> Work to complete
Leaving all pictures out, output exactly and only the line containing "Viewport: 437px width, 202px height." and the lines that follow it to the end of the material below.
** Opening Given data block **
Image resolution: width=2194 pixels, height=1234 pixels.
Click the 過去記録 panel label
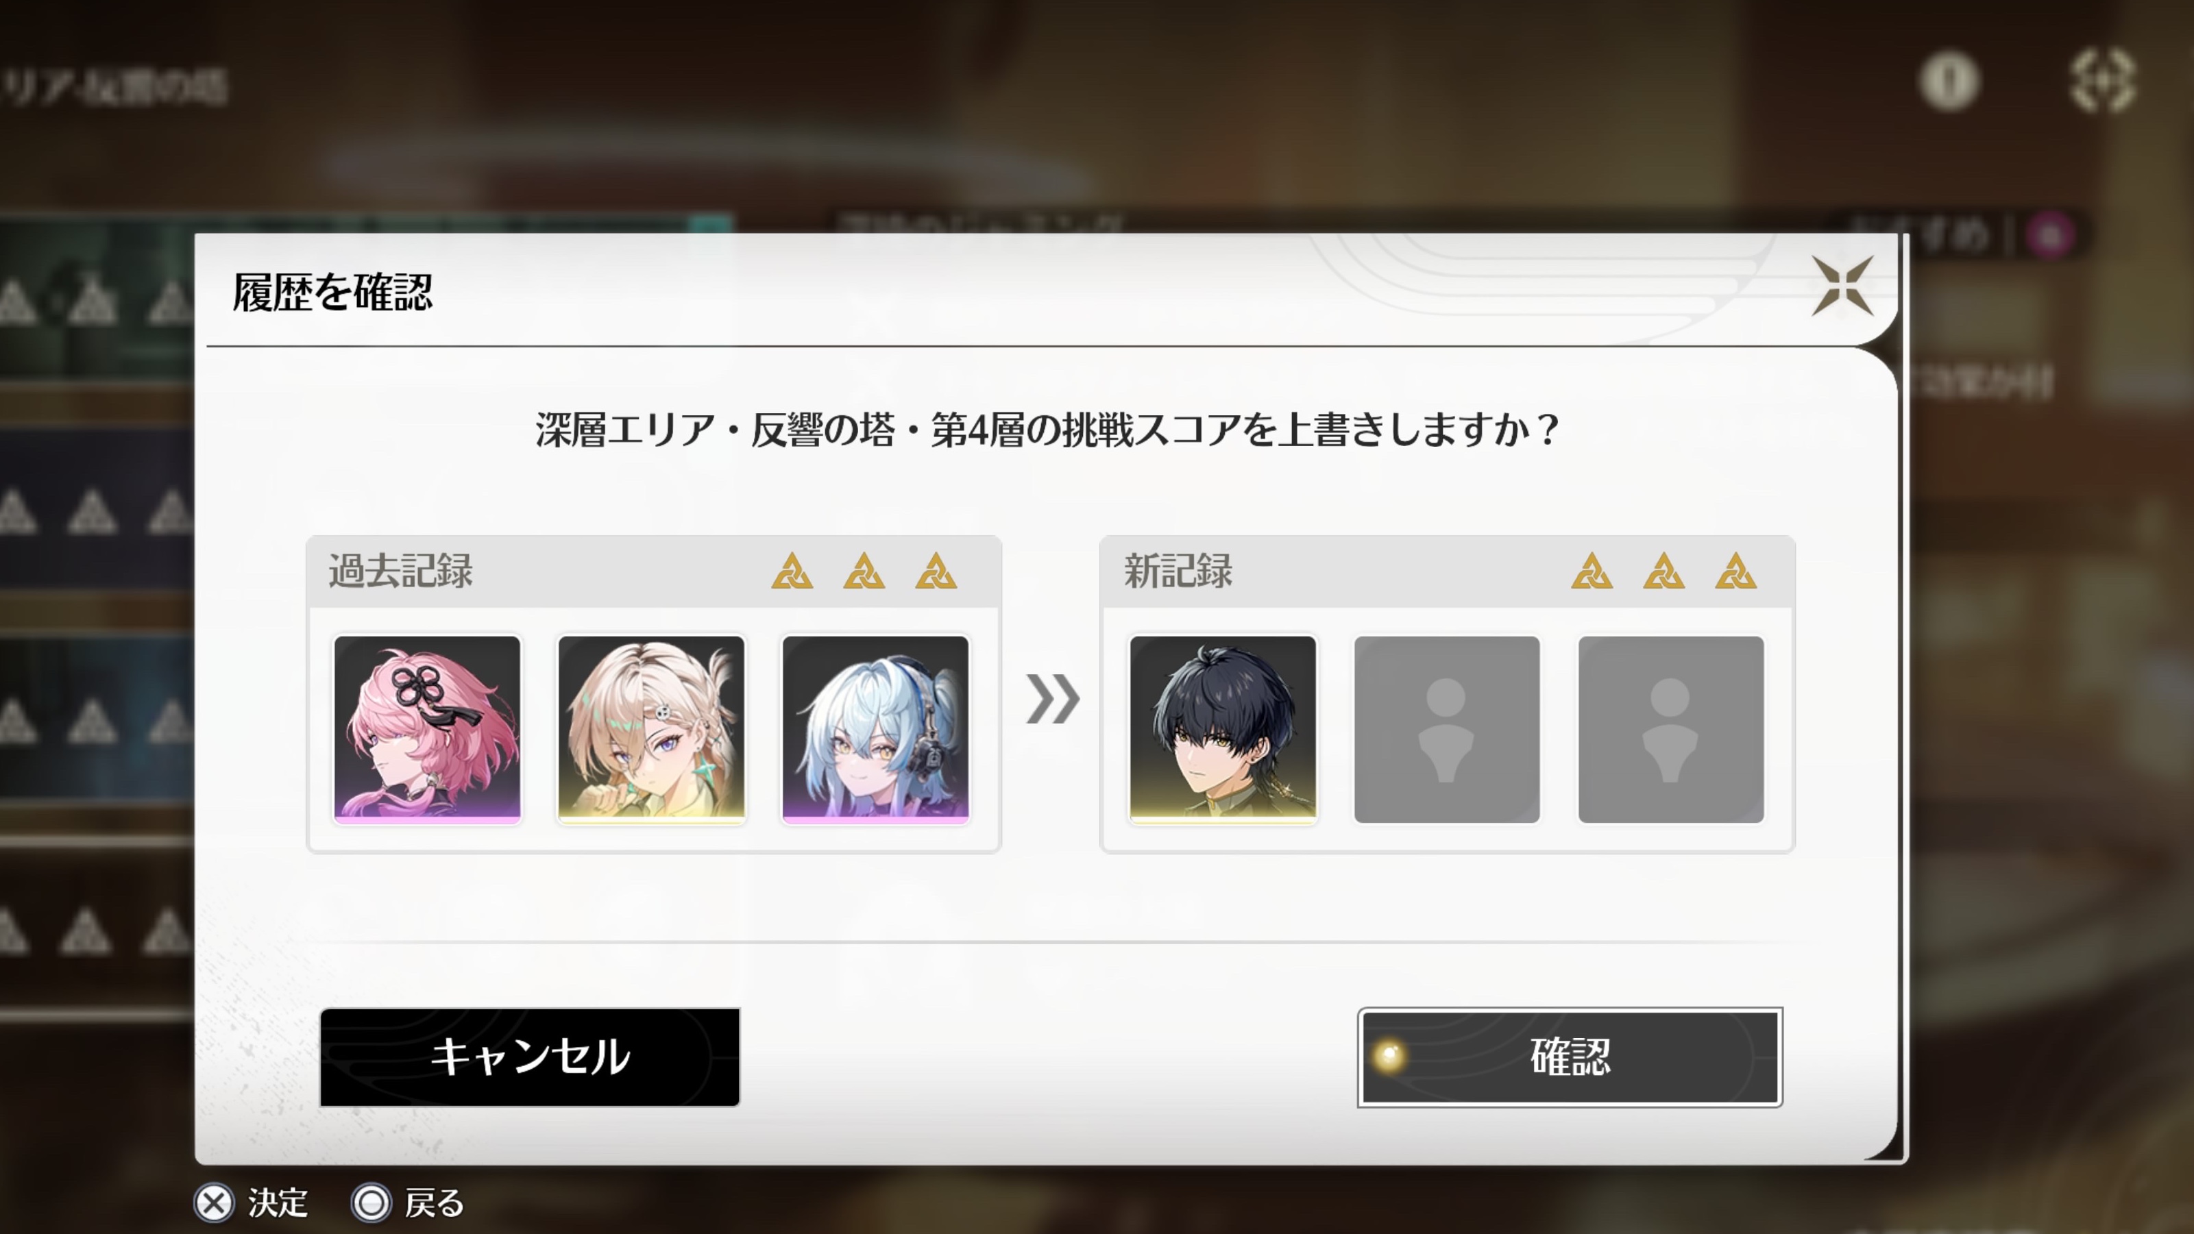(x=400, y=571)
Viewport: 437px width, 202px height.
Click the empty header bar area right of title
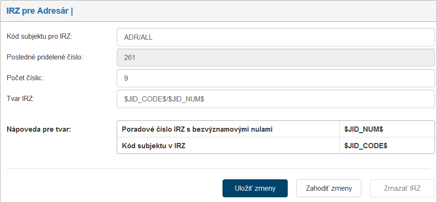click(x=255, y=11)
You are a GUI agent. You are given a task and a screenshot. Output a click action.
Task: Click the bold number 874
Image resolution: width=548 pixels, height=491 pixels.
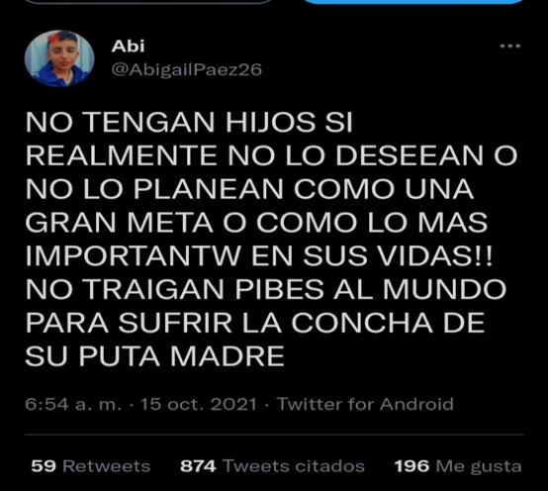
** Closing Given data block **
> Exercise output
Viewport: 437px width, 202px height.
Click the empty header bar area right of title
click(x=255, y=11)
You are a GUI agent. You are given a task and a screenshot. Output a click action.
Task: Click the bold number 874
Image resolution: width=548 pixels, height=491 pixels.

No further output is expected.